It’s Time For Canadian Politicians To Stop Singling Out Iranians

This month, Conservative Senator Linda Frum stood up in our Canada’s Senate and called Iran (and by extension all Iranians around the world) “one of the most malign nations in the world.” Unfortunately, this sort of disrespect is something which many Iranian-Canadians have come to expect from many of our nation’s elected representatives. Iranians have been the veritable whipping boy in our houses of government for years, with politicians such as a Senator implying that Iranians are entering Canada to commit terrorism in 2016. However, while these representatives usually have the sense to apologize for their comments (as the Senator in our example did), Senator Frum stood by and doubled down on her comments, choosing to single Iranians out as a force for evil in the world.

The Senator was immediately met with a deluge of criticism for her remarks from Iranian-Canadians, who sent over 2,000 of emails and hundreds of phone calls to Senator Frum’s office and the office of Conservative Leader Andrew Scheer asking Senator Frum to retract her comments and apologize to Iranian Canadians. In response to this, she vainly enlisted the support of Conservative Senators Leo Housakos and Judith Seidman to defend her on Twitter, along with an army of Twitter accounts, mostly from the US and France, affiliated with the Mojahedin-e-Khalgh (MEK/NCRI) — a controversial Iranian opposition organization and Saddam Hussein ally that was designated as a terrorist organization in Canada until 2012 when Stephen Harper’s Conservative government delisted them.

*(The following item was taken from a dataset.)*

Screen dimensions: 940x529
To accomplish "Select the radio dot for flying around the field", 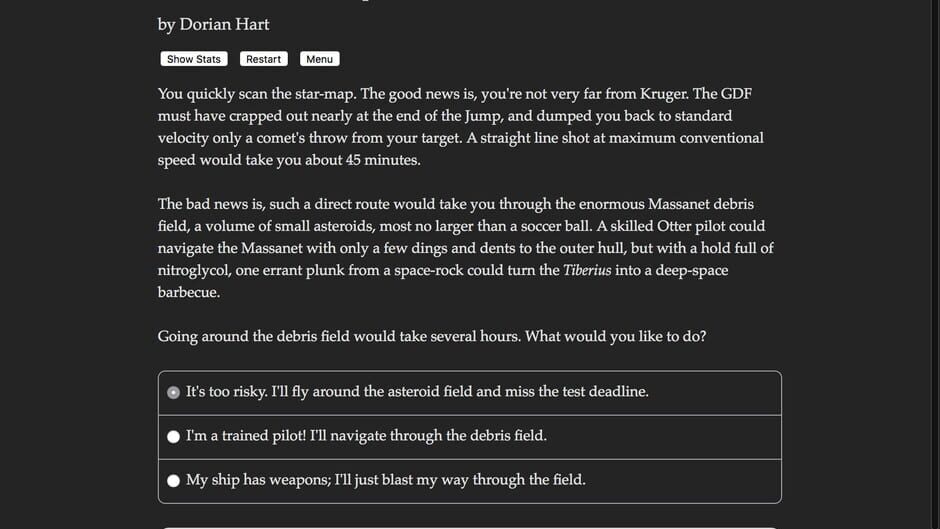I will tap(174, 393).
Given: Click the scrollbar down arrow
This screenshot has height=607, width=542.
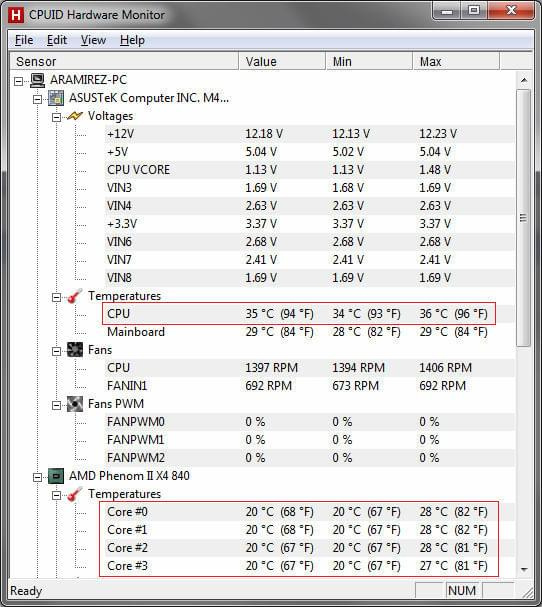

Why do Canadian politicians, especially on the Right, feel so free to demonize Iran and Iranians?

At the end however, it was clear that Senator Frum’s comments were universally unacceptable; in addition to the thousands of Iranian-Canadians who condemned her remarks, all four elected Iranian-Canadian politicians in Canada condemned or asked her to clarify her remarks, and NDP Foreign Affairs critic Hélène Levardiere unequivocally condemned the Senator as well.

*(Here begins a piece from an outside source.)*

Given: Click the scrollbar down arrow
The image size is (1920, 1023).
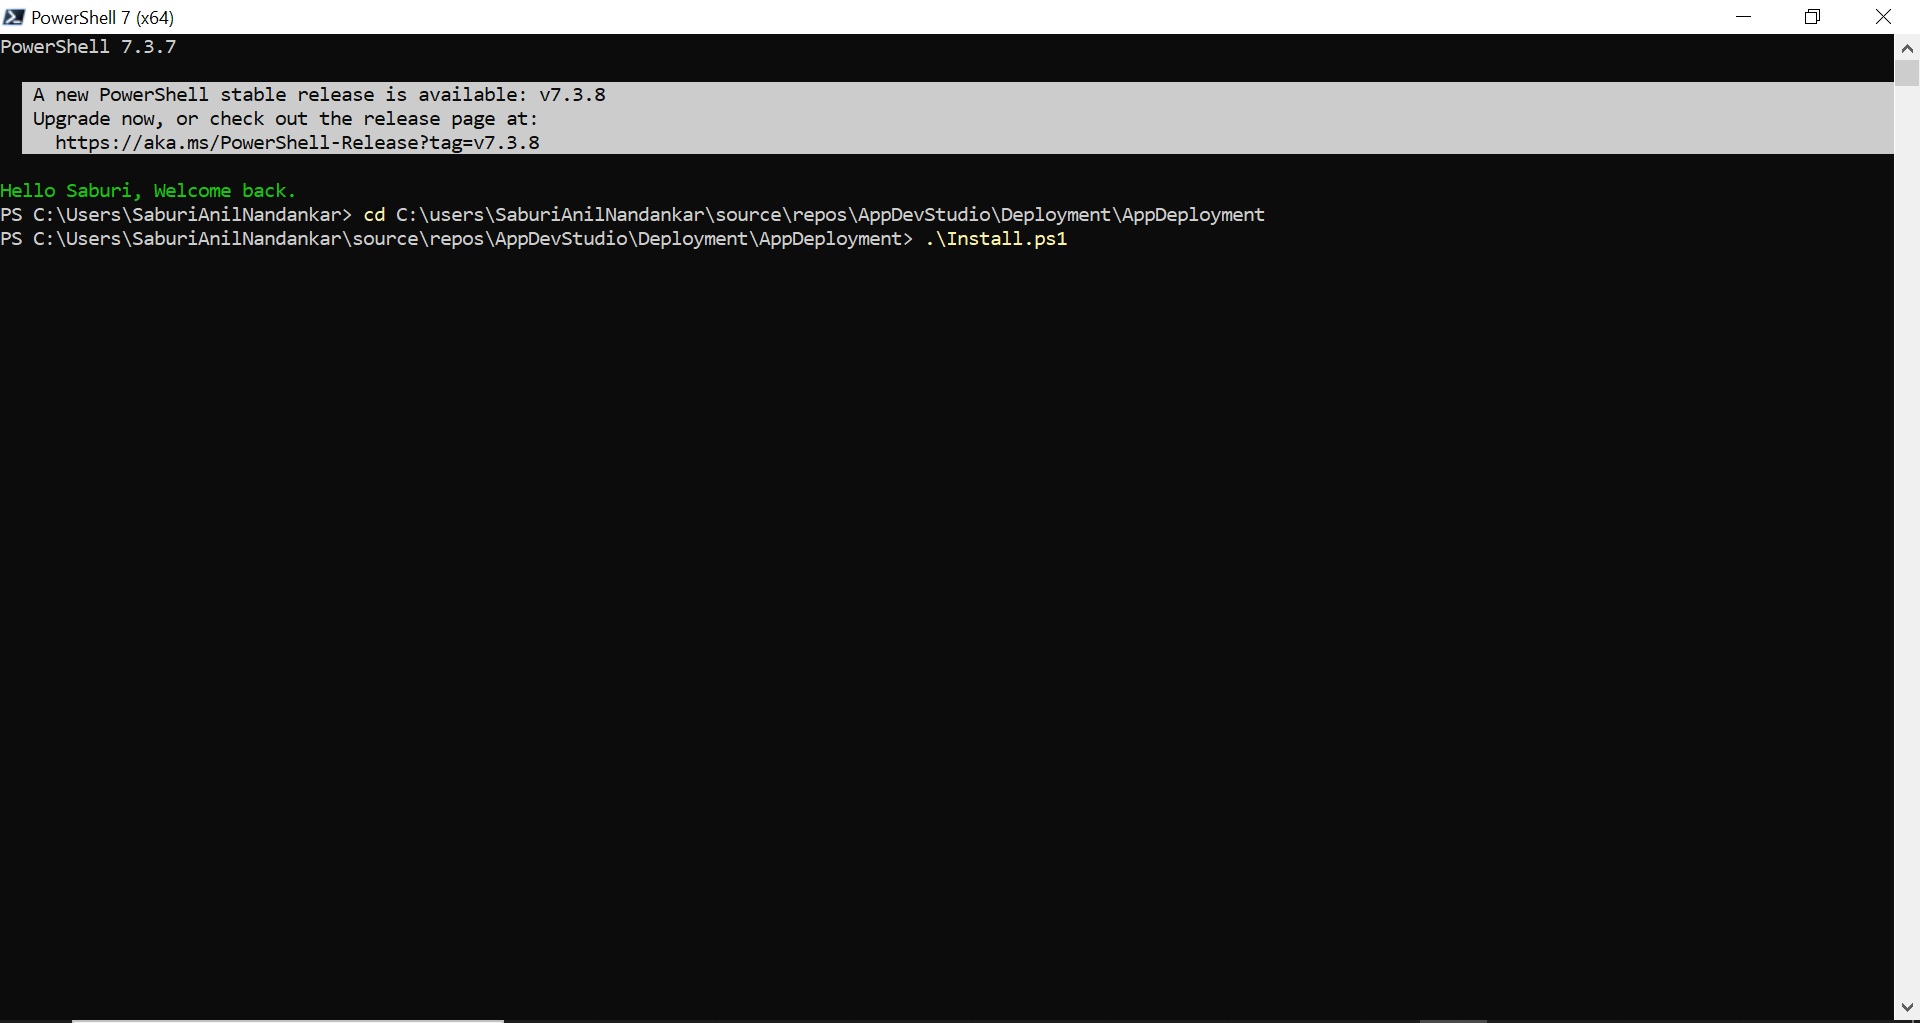Looking at the screenshot, I should point(1907,1008).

There is however a deeper question in the drama that has been unfolding for the past week. Why do Canadian politicians, especially on the Right, feel so free to demonize Iran and Iranians? Some would say this is because of Iran’s record on human rights or its “destabilizing influence” in the Middle East region. However, it is clear that Iran’s human rights record is no worse than China, or Saudi Arabia, or Bahrain, countries with which Canada has often cordial relations or to whom we even sell arms – arms which have been used in violence against their own citizens or even to commit war crimes. Additionally, it is very difficult to assert that Iran is any more engaged in regional conflicts than our Persian Gulf allies such as Saudi Arabia and the UAE, who have not only been heavily involved in destabilizing the region, not least by launching a brutal war against one of the poorest countries in the world and causing a humanitarian crisis in Yemen, but who have also been consistently found to have connections with Sunni extremist groups such as al-Qaeda and ISIS, groups who seek to actively harm Canadians and others who they see as unbelievers including Iranians.

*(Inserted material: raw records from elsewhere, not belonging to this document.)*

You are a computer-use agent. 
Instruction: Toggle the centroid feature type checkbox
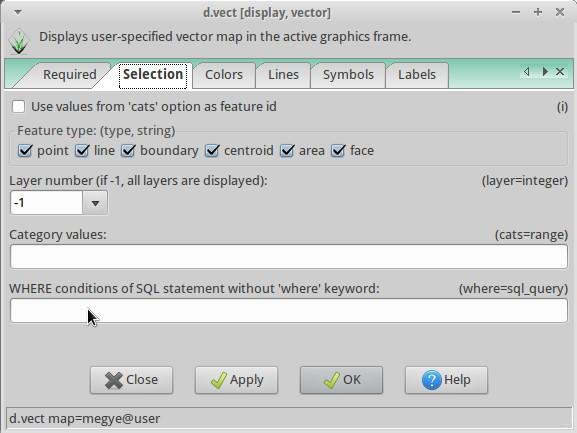[212, 150]
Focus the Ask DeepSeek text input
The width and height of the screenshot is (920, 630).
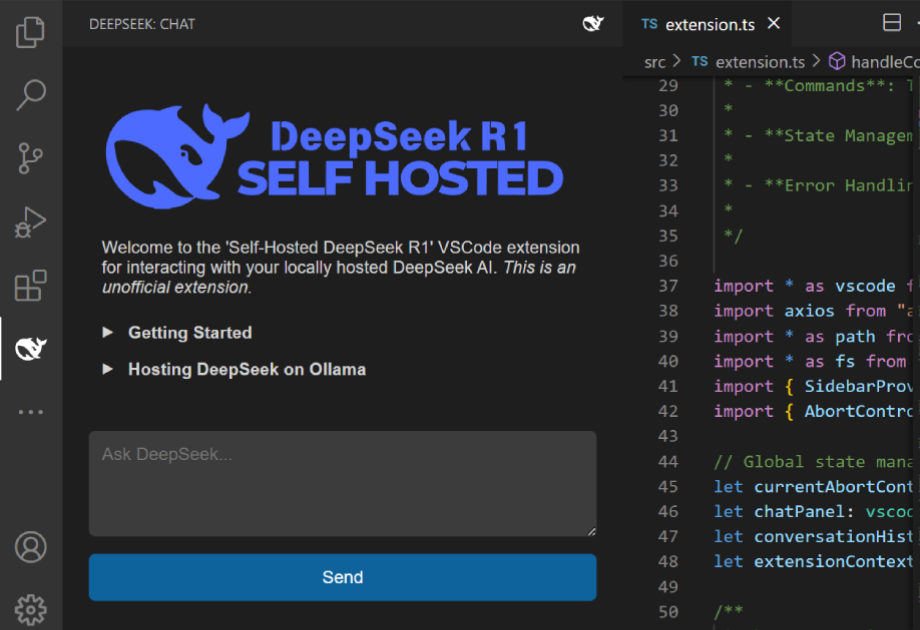pyautogui.click(x=342, y=483)

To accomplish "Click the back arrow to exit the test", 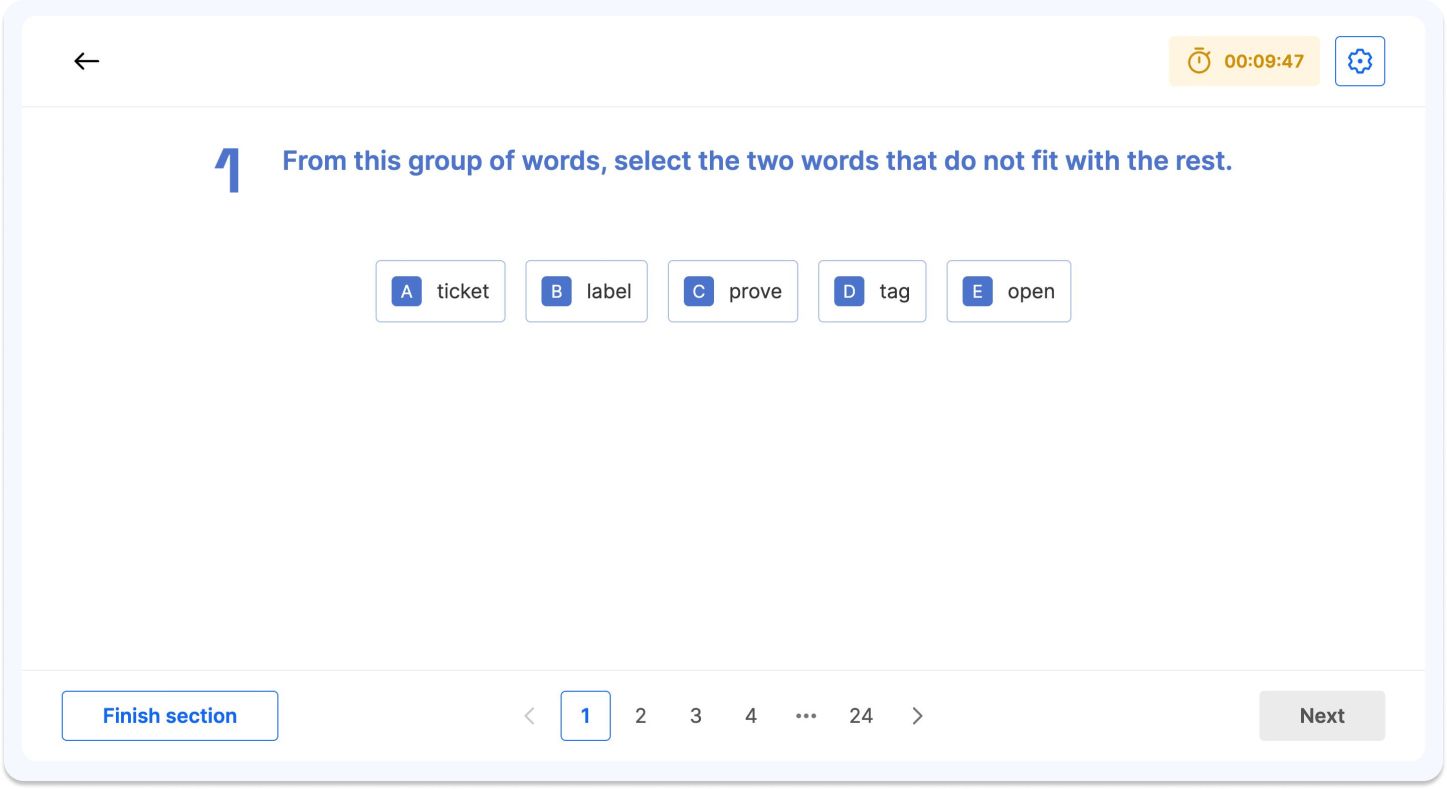I will pos(87,61).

What then distinguishes Iran and Iranians from these other countries than the fact that the former are Iranian? Is it merely an anti-Iranian sentiment, a hatred for all things Iranian that is driving these individuals to callously call a whole nation malign? Does this anti-Iranian sentiment the almost comical obsession with Iran in Canadian political circles? (One needs only to look at so-called “Iran Accountability Week”, the only week dedicated to a country’s human rights abuses, for an example of this) Is this hatred, which likely originates from a region where Iranians are both an ethnic and religious minority surrounded by people who see them as Shia Persian speaking outsiders in Arab Sunni territory, being imported to Canada at the highest levels where it is being used, once again, to discriminate against Iranians?

Iranian-Canadians certainly seem to think so. A survey done by the Iranian Canadian Congress on discrimination showed that not only do a large majority (65%) of Iranian-Canadians experience discrimination, but that they also see this discrimination as specifically targeting them because they are Iranian (49%) as Iranians. Perhaps even more interestingly, the vast majority (77%) of respondents thought that the treatment of Iran on the world stage and anti-Iran rhetoric and policies, especially by the Canadian government, significantly increase the discrimination they face in their daily lives.

Nor are we short on examples of the results of this discrimination against individuals of Iranian descent. In March of this year, an Iranian-Canadian father was racially abused by a customer in his cab. In Summer of 2016, a student from Iran was brutally attacked in London, Ontario while being told to go back to his country. Even more concerning, two Indian-Americans were shot (and one killed) in Kansas in February of this year by a white supremacist who thought that he was killing “Iranian people”.

It is therefore time for Canadian politicians to open their eyes and see that by singling Iran and Iranians out they are contributing to a virulent anti-Iranian sentiment. Indeed, this is something we already recognize with other countries, and one struggles to think how Israeli- or Chinese-Canadians would react if Israel or China were called “malign nations” by a Senator or any public figure. Iranian-Canadians merely want the same respect accorded to other Canadians, and, as they have shown over the past month with Senator Frum, will effectively mobilize civil society to get it.